O relatório State of Hate 2021 divulgado em março deste ano na capital britânica pela organização Hope not Hate aponta que movimentos de extrema-direita pelo mundo têm usado ativistas que supostamente atuam como jornalistas “cidadãos” para promover e ampliar ataques aos profissionais de imprensa. Consta do documento dados de uma pesquisa realizada pela jornalista Samantha Harman, editora do Newsquest Oxfordshire, a respeito de abuso online relacionado ao trabalho de profissionais dos meios de comunicação regionais em que 89% deles já foram assediados pelo Facebook, 80% em seus próprios sites e 67% no Twitter. Entre os casos recentes destacados pelo relatório está o ocorrido em fevereiro deste ano quando pichações sinistras apareceram em vários locais ao leste de Belfast, capital da Irlanda do Norte, envolvendo o nome da premiada repórter policial Patricia Devlin ao lado de uma cruz.

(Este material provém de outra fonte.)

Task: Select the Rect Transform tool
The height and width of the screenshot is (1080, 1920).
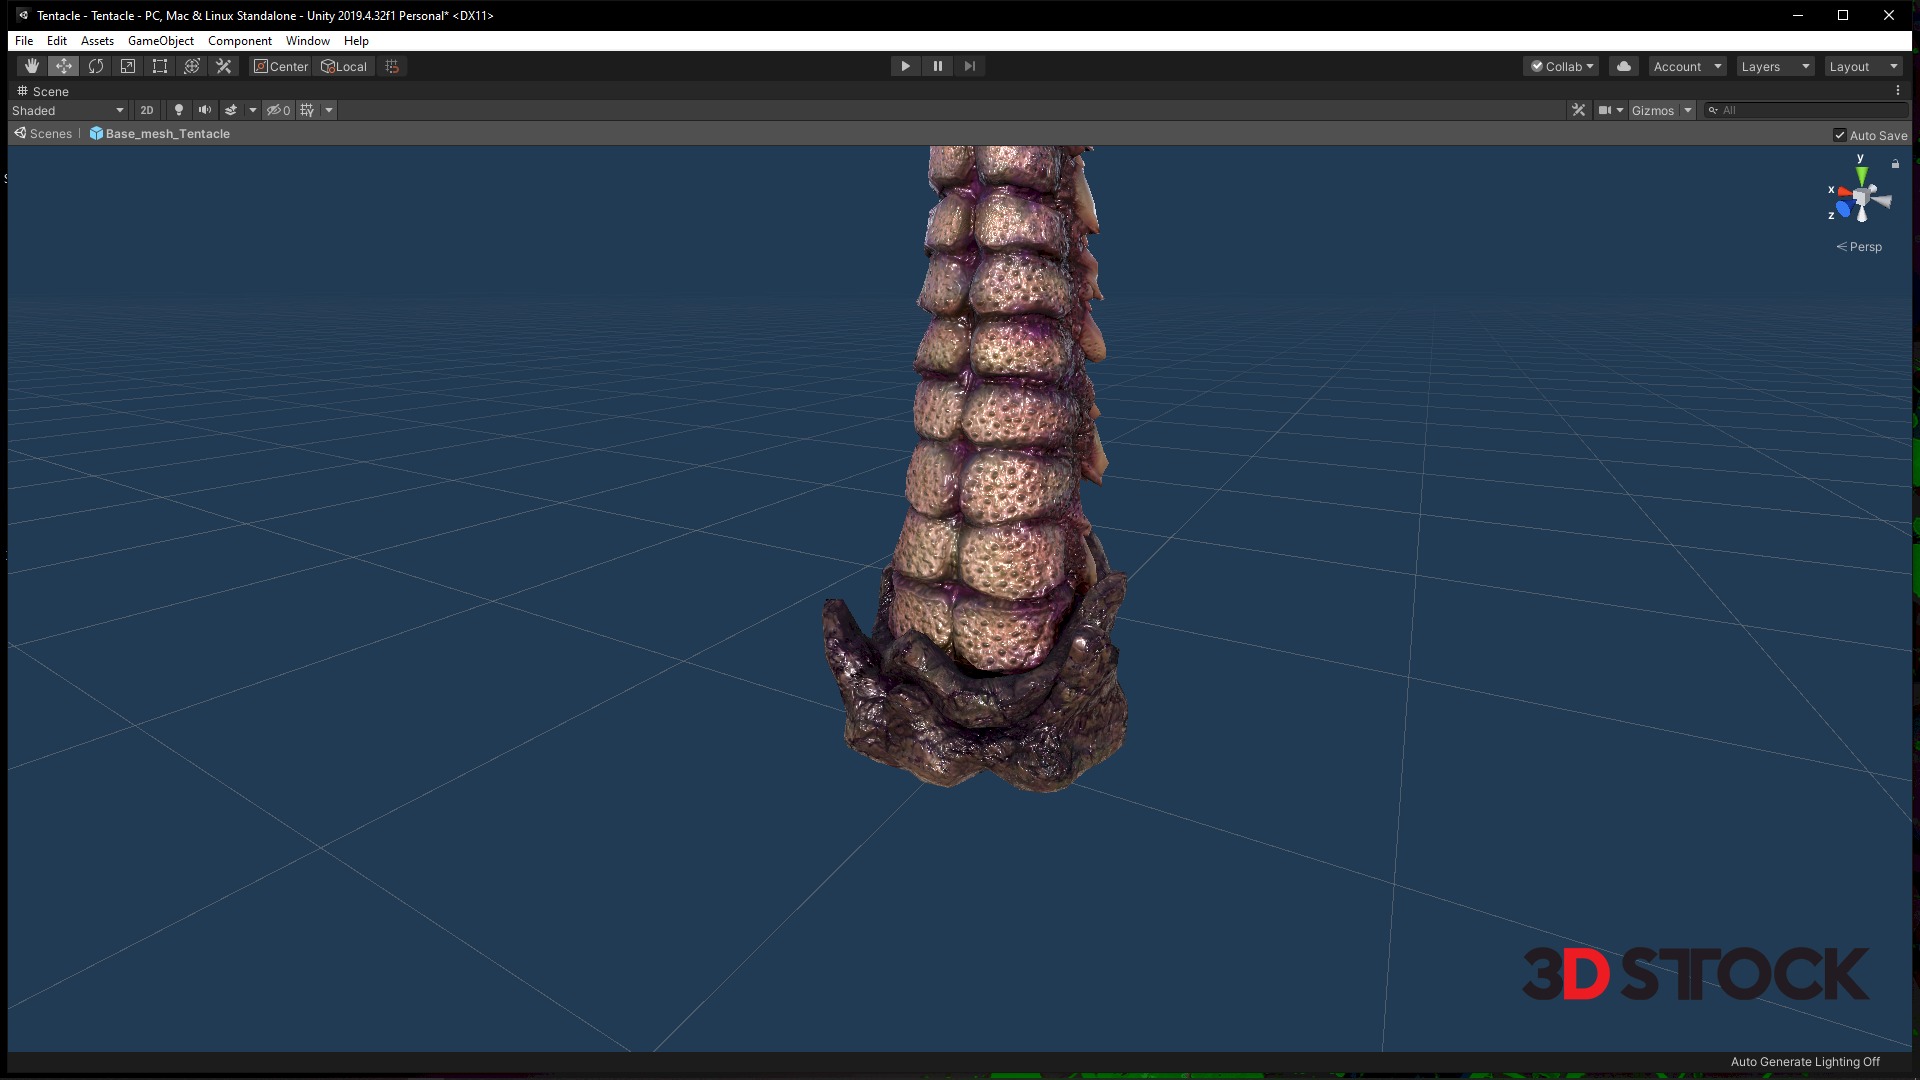Action: point(160,66)
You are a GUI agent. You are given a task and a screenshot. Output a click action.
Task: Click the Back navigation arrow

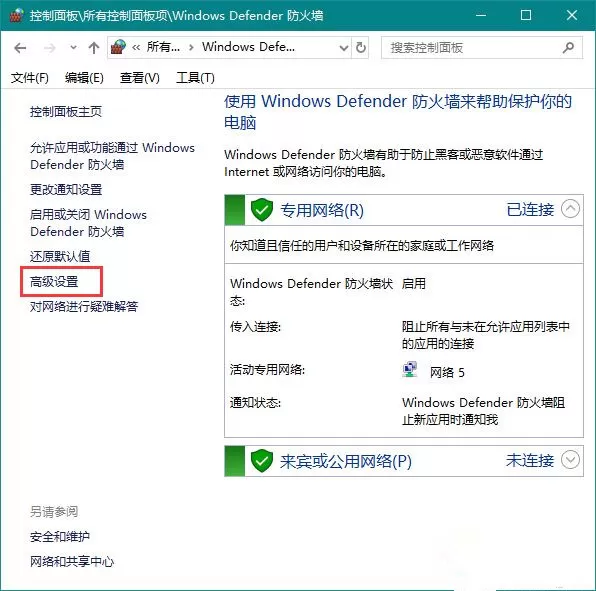[x=20, y=48]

Do Reino Unido ao Brasil, ao se observar o Levantamento produzido pela organização não-governamental (ONG) Repórteres Sem Fronteiras e divulgado no final de janeiro deste ano é possível perceber que não só ativistas alinhados com a extrema-direita têm atacado repórteres e a imprensa de modo geral. O documento da RSF permite, ao se analisar os números, identificar um balanço sobre agressões feitas por autoridades públicas em alguns continentes. É o caso do presidente Jair Bolsonaro e os filhos parlamentares que fizeram juntos 469 ataques a jornalistas e veículos de comunicação em 2020. A ONG registrou 508 ações desse tipo no ano passado. E as jornalistas mulheres foram as que mais sofreram ataques pessoais. Entre ofensas, ameaça judicial, descredibilidade e até impedimento de cobertura foram 34. No caso dos homens, somam 29 ataques pessoais.

Não é muito difícil ilustrar como isso tem se dado. O episódio do dia 12 de março passado, registrado pelos principais jornais do país envolvendo o deputado federal Eduardo Bolsonaro, presidente da Comissão de Relações Exteriores da Câmara dos Deputados é um desses casos. Após retorno de uma viagem, integrando a comitiva do governo brasileiro que esteve em Israel para conhecer um spray nasal contra a Covid-19 que está em desenvolvimento por lá, disse em mensagem publicada pela rede social Instagram sentir “pena da imprensa ‘mequetrefe’ que a gente tem aqui no Brasil que fica dando conta de cobrir apenas a máscara. ‘Ah a máscara, está sem máscara, está com máscara’. Enfia no rabo gente, porra! Estamos lá trabalhando, ralando”. Eduardo se referia ao episódio amplamente divulgado pelos meios de comunicação a respeito do fato da comitiva sair do país sem máscara e ao chegar em Tel Aviv passar a usá-las.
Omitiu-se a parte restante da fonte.